• **Work to be completed**
Take from the material every line that contains the word "agent".

+ + + + +

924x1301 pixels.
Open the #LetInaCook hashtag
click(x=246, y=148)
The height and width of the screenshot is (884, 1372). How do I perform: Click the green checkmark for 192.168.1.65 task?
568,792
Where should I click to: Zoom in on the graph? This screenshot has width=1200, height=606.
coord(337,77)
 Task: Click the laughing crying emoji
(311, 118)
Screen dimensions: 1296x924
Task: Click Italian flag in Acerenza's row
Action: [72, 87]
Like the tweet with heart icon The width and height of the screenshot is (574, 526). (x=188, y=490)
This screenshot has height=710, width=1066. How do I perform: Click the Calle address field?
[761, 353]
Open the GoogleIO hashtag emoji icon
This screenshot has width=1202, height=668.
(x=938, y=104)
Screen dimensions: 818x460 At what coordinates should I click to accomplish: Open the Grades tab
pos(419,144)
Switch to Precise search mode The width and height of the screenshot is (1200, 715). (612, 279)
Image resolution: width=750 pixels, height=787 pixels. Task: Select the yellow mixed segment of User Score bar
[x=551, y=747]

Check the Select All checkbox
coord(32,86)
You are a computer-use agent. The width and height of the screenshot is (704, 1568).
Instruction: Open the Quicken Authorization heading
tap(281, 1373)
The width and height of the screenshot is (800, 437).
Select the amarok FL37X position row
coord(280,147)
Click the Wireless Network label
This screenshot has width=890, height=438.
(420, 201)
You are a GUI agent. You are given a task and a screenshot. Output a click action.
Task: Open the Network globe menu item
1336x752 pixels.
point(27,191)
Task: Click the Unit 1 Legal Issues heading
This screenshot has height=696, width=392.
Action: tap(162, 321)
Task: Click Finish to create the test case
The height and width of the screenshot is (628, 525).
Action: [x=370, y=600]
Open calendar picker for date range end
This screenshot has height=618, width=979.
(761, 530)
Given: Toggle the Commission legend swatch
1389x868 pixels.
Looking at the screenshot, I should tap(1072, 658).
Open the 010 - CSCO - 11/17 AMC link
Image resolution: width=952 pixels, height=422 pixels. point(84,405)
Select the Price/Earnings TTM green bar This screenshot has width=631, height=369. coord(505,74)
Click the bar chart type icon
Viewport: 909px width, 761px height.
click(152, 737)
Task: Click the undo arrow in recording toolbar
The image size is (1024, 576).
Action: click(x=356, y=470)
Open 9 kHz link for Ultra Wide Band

+ + + + +

• **Result**
You are a computer-use agent. The width and height of the screenshot is (704, 1568).
You are a GUI agent. You are given a task and a screenshot. Output a click action.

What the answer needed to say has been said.